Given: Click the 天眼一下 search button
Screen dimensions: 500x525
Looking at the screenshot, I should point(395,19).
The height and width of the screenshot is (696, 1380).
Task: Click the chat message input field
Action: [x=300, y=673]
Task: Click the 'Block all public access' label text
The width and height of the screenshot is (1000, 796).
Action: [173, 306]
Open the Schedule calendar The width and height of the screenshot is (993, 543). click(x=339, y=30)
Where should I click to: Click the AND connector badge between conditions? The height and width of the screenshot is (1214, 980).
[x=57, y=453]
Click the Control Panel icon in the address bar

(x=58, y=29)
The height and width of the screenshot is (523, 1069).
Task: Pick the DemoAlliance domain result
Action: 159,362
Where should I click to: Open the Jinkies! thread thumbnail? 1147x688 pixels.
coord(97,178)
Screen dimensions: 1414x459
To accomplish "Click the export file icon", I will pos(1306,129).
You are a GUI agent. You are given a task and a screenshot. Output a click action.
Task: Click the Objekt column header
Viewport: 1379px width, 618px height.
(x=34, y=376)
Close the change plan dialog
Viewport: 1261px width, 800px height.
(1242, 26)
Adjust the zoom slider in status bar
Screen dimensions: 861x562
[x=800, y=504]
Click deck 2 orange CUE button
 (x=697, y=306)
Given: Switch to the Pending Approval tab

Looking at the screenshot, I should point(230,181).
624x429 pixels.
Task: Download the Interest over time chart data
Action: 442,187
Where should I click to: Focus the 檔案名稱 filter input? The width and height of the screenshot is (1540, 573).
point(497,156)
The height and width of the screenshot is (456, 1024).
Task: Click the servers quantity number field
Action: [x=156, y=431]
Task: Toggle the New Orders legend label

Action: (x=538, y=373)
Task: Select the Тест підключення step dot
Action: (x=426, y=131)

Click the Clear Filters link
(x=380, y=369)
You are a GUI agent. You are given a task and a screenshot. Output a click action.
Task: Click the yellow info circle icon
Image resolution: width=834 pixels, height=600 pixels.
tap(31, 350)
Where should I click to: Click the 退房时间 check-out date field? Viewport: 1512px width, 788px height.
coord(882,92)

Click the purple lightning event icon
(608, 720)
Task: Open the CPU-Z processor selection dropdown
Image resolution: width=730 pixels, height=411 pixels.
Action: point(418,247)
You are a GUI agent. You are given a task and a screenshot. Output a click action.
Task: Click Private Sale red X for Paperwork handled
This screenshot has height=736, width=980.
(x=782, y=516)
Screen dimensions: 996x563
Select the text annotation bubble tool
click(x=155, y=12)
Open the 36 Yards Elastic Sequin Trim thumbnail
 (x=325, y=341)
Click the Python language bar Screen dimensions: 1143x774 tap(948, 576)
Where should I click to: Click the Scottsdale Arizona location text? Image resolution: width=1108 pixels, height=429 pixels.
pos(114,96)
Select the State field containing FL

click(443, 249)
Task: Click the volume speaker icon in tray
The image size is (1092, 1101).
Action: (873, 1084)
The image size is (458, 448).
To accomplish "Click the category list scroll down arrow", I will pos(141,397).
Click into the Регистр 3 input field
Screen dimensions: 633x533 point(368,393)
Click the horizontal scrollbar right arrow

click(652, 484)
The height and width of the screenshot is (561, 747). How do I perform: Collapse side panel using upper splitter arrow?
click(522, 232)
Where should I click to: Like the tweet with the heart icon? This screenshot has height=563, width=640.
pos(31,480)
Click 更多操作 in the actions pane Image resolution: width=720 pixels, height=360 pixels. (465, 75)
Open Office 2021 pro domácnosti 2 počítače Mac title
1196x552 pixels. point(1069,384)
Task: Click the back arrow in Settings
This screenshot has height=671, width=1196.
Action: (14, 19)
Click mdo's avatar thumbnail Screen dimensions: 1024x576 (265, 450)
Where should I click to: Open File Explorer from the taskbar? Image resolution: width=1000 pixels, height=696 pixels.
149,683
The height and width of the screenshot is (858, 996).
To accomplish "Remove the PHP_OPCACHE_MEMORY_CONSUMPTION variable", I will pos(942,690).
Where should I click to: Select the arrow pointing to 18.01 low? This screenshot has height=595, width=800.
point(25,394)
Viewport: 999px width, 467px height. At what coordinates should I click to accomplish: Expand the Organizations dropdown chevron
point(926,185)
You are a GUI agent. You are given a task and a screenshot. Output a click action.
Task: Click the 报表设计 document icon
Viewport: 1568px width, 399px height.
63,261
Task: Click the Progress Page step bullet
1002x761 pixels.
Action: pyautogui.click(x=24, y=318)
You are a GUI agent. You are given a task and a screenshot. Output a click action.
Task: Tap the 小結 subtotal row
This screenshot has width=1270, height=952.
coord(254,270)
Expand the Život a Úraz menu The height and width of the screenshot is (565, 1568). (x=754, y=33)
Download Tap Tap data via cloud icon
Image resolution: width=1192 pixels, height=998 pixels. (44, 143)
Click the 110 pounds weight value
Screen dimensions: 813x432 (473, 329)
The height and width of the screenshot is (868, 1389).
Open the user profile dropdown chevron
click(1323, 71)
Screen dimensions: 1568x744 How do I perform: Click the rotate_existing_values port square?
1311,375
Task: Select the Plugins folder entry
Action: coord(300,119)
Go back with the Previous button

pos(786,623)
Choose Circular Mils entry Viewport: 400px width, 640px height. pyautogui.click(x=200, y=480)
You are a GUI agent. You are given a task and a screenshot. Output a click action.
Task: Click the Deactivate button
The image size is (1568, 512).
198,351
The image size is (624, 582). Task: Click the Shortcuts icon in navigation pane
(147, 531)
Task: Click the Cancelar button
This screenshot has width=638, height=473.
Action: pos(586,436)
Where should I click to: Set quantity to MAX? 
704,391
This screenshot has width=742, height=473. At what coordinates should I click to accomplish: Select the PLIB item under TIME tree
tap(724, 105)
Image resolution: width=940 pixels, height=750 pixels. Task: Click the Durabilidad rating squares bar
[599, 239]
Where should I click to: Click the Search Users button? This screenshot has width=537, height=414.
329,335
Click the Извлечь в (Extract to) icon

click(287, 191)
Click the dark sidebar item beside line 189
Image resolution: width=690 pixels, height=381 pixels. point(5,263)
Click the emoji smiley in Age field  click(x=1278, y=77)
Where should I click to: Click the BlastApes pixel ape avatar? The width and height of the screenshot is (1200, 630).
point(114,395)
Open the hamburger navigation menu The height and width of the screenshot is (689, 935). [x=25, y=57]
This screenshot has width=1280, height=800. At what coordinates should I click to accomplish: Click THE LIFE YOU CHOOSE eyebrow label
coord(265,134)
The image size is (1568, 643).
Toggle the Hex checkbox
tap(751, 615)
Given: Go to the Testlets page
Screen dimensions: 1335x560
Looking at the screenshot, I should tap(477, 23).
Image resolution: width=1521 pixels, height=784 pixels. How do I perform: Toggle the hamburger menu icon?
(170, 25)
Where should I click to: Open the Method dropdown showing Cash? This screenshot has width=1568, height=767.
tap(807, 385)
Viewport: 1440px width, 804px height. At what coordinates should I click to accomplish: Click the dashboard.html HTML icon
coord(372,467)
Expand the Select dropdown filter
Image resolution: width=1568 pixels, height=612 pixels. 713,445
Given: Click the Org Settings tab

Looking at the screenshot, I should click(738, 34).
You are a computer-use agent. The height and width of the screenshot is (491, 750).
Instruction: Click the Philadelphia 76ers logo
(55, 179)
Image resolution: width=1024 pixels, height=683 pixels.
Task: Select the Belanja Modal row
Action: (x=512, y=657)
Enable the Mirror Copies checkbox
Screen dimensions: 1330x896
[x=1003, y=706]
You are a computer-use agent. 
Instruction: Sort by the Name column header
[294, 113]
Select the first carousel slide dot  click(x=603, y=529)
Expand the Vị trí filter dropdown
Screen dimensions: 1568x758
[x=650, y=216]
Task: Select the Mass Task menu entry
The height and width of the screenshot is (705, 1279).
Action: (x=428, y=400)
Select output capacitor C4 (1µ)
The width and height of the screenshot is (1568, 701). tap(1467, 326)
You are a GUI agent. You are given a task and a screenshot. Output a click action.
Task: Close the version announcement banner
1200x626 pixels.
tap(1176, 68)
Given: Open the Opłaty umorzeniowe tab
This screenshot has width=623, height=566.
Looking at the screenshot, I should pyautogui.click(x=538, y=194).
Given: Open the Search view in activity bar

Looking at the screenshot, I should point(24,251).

**WHAT THE TASK ASKS**
Extract from the material all lines containing the string "will".

**ANSWER SECTION**
To accomplish "Click the export file icon", I will pos(1306,129).
To accomplish "Click the category list scroll down arrow", I will pos(141,397).
To accomplish "Remove the PHP_OPCACHE_MEMORY_CONSUMPTION variable", I will pos(942,690).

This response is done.